Jeremy England is a physicist at the Massachusetts Institute of Technology best known for a mathematical explanation of the origins of life known as dissipation-driven adaptation.
Professor England's research is directed towards understanding the patterns of organization in space and time that form the basis of life at the molecular level. Which arrangements of macromolecules in the cytosol are consistent with cell survival? How do a protein's form and function arise from its linear architecture? What are the physical conditions necessary for the emergence of self-replicating molecular forms capable of evolution? What these and other questions of interest all have in common is that they point to theoretical physics as a means to make better sense of fundamentally biological phenomena. The overall objective is to chart a course of inquiry that traces the boundary between inanimate and living matter.

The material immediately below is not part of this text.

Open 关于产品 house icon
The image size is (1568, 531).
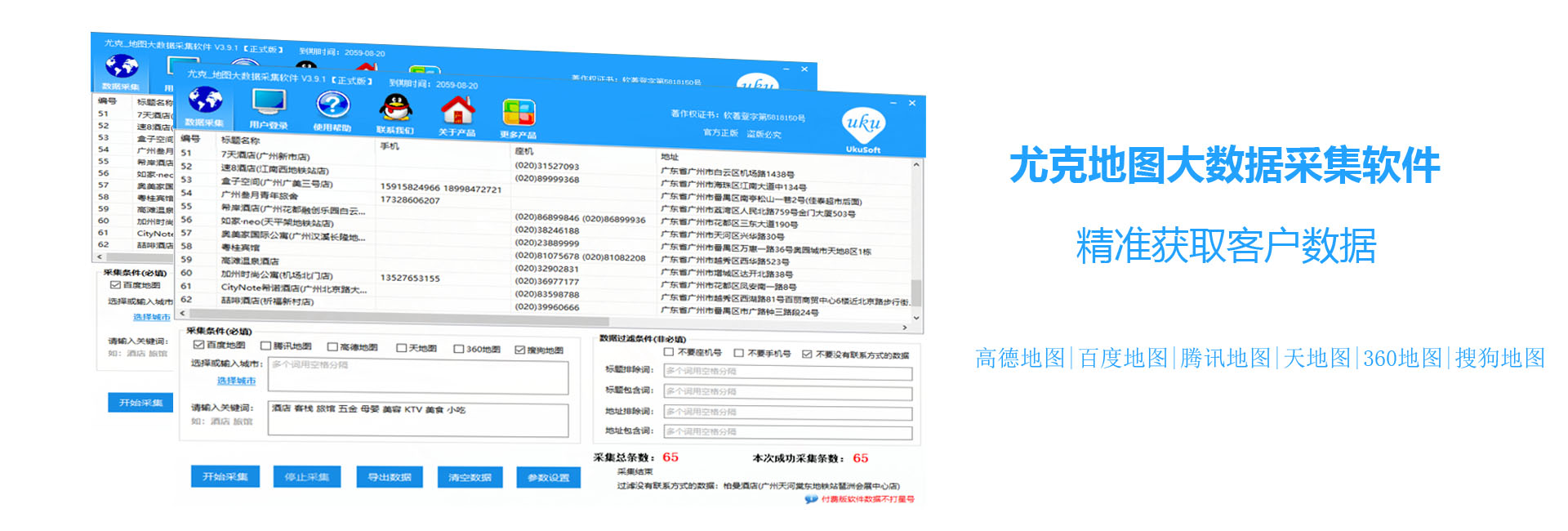[457, 110]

The England research group aims to span the range from the basically theoretical to the medically practical: theoretical through the construction of analytical models and computer simulations from the concepts of statistical mechanics, and practical through the development of new computational tools for biologists, as well as through the establishment of close collaborations with experimenters in biomedical fields. For example, England has recently developed a new phenomenological theory of conformational fluctuations in polypeptide chains that successfully predicts the allosteric motions of many globular proteins (Structure, 2011). Future work will not only focus on elaborating this theory's basis in the statistical mechanics of polymers, but also on its use in identifying druggable allosteric sites on proteins, as well as on its application to the in vivo characterization of mutant proteins known to undergo the deleterious misfolding and aggregation events that underlie human neurodegenerative disease.